Gastric cancer is regarded as the fifth most frequent tumor globally but the third most common fatal illness. As early as possible, we diagnose cancer stomach especially at early stages, the higher the rate of life. Nevertheless, most cases are diagnosed at late cases where surgery is not of the same benefit at early stages because of clinically indefinite symptoms. The prospective study goal is to estimate the role of MDCT in diagnosis and staging of cancer stomach.

Results

In our study, it was found that there was a high relationship between pathological and CT staging by using MPR. CT with MPR was specific and accurate in diagnosis of all stages of gastric cancer with specificity ranged between 93 and 97% and accuracy ranged between 90 and 92.5%. However, it showed lowest sensitivity in diagnosis of stage 1 of gastric cancer. On the other hand, it showed highest sensitivity (90%) in diagnosis of stage IV as well as we found that MPR and VR of MDCT are much more accurate (92.5%) than multi-detector computed tomography axial images (80%) in the diagnosis of all stages of gastric cancer with the difference between the two sequences was significant (P = 0.009).

Conclusion

Our results demonstrate that preoperative MDCT with contrast filling technique for abdomen and pelvis evaluates the local disease process of gastric cancer as well as the potential areas of spread. This information is vital in choosing between palliative or radical surgery. MPR and VR help in the assessment of tumor extension and considered as a highly representative prognostic value. Making it the imaging modality of choice in diagnosis and staging of gastric cancers.

Background

Gastric cancer is classified as the fifth most common cancer worldwide and the third most common fatal illness [1]. The only available curable treatment is surgical excision, depending on the stage of the disease at the presentation that determined by the extent of stomach wall invasion spread to lymph nodes and multi-organ metastasis. As early as possible we diagnose cancer stomach especially at early stages, the higher the rate of life. Nevertheless, most cases are diagnosed in late cases where surgery is not of the same benefit at early stages because of clinically indefinite symptoms. The prospective study goal was to estimate the role of MDCT in the diagnosis and staging of cancer stomach [2].
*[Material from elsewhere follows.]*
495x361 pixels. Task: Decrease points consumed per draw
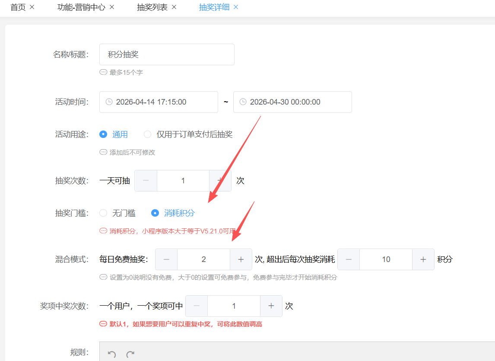point(349,259)
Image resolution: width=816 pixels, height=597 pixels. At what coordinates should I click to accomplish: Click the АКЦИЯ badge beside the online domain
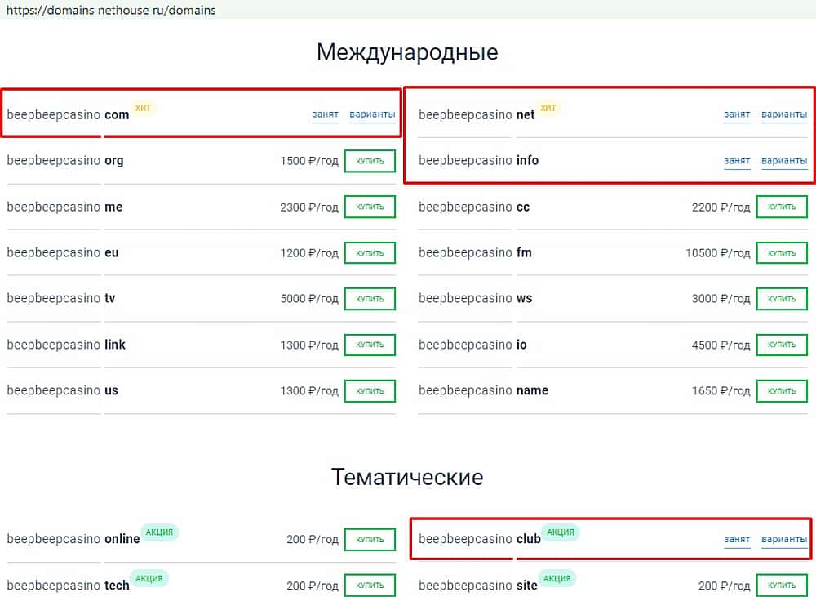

The extent of wall and peritoneal invasion besides the presence or absence of distant metastasis is more helpful in determining the gastric cancer stages (TNM) [3]. Computed tomography is essentially used for staging of gastric cancer. Advanced techniques such as gastric distension with water or gas have also aided to improve the accurate detection of gastric cancer [4].

Other diagnostic tools as endoscopic ultrasound and MRI can be used in assessing gastric cancer. However, endoscopic ultrasound is an invasive technique, cannot be performed on all patients, is not accurate for the detection of peritoneal disease, and not useful for detection of distant metastases and although magnetic resonance imaging (MRI) gives higher soft tissue contrast beside the capability of multi-planar imaging, is less used than multi-slice computed tomography because of their prolonged scan time as well as their expensive cost [5].
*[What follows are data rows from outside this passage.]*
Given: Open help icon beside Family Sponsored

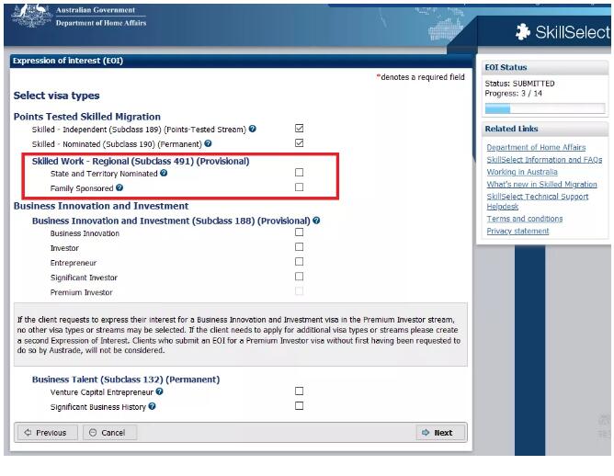Looking at the screenshot, I should click(x=119, y=188).
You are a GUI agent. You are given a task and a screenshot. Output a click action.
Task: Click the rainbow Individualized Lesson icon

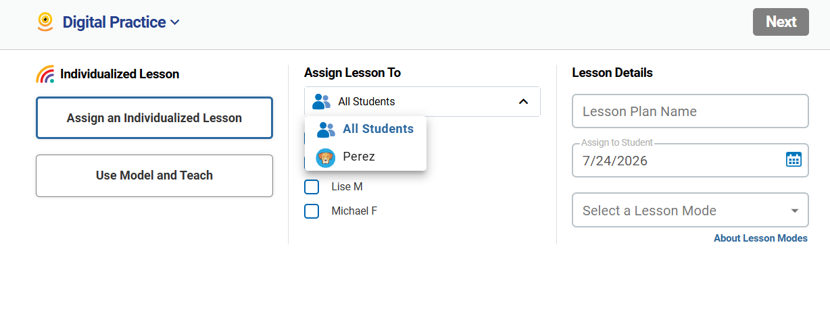(x=45, y=74)
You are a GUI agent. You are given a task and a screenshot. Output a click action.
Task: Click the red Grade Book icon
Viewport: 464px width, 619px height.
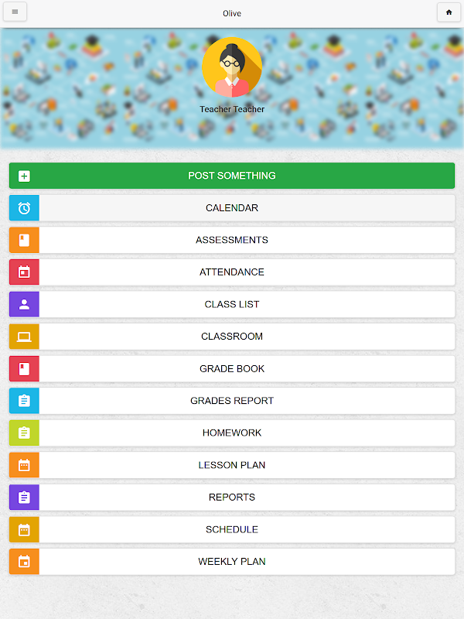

Preoperative staging is generally performed with abdominal, endoscopic ultrasonography in combination with computed tomography [6]. Currently, endoscopic radiological imaging was recorded as the most useful diagnostic radiological method of preoperative staging to assess the extent of the tumor spread [6, 7]. The most recent global consent verified the importance of preoperative TNM staging and specified multi-slice computed tomography as the best staging radiological technique [8, 9], which has displayed identical or higher accuracy in comparison with endoscopic ultrasonography for T-staging and a clear benefit concerning alternative techniques for TNM staging. Our prospective study goal is to estimate the role of MDCT in the diagnosis and staging of cancer stomach.

Patient and methods

The present study was conducted between October 2017 and October 2018 on 40 patients (25 males and 15 females) with age ranged from 35 to 75 years with mean age of 55 years. The patients were complaining of symptoms of gastric cancer, referred to the radiological department at Tanta Cancer Institute. This study was approved by our Institutional Review Board.

Inclusion criteria

In our study, we included patients suffered from recurrent attacks of hematemesis, dyspepsia, of high clinical suspicious of gastric tumors as well as patients presented with untreatable anemia.

Exclusion criteria

In our study, we excluded pregnant or lactating women as well as patients with renal impairment (elevated serum creatinine value above the standard level), cardiac failure, and patients with history of previous allergic reaction to contrast agents.

Patient preparation and positioning

Patients were instructed to fast for more than 8 h. Each patient received an intramuscular administration of 20 mg of anisodamine to decrease peristaltic bowel movement and drink 1000–1200 ml plain water for gastric filling 10–20 min before the start of the scan. Patients were prepared for examination in a supine position.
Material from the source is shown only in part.